Content starts
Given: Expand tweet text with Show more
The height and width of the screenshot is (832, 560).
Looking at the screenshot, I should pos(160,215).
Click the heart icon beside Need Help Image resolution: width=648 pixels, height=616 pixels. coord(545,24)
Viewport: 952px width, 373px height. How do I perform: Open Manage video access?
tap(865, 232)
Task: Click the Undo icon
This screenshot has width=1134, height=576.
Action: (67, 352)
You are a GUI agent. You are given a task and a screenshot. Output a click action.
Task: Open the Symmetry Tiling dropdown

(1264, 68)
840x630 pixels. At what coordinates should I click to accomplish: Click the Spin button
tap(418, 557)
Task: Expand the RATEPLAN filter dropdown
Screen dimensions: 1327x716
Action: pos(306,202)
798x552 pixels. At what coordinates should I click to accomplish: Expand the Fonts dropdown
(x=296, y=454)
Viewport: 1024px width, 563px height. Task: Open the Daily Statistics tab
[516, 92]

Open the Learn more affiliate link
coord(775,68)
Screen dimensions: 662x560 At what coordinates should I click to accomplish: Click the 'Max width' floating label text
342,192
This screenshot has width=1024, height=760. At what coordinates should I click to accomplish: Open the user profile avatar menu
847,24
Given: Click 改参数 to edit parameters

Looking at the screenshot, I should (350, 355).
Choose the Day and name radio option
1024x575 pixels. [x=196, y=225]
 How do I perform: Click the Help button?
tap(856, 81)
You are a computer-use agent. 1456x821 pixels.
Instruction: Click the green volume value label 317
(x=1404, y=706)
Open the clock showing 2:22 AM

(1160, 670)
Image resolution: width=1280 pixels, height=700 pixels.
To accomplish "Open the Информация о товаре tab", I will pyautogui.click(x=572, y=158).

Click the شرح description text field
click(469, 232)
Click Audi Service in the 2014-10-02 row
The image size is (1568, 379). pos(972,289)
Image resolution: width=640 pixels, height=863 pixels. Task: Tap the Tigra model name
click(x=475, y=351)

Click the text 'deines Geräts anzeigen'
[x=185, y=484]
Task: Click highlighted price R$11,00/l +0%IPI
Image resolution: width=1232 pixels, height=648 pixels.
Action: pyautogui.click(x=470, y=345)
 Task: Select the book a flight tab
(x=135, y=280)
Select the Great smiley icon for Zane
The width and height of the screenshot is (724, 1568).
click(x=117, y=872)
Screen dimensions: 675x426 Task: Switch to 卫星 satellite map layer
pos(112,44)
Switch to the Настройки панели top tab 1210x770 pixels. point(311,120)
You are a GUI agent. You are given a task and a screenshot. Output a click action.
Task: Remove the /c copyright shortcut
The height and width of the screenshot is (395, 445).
Content ends
Work to be completed: Working through the listing above, count every line that holds "icon" and answer with the count alone.

Task solution: 3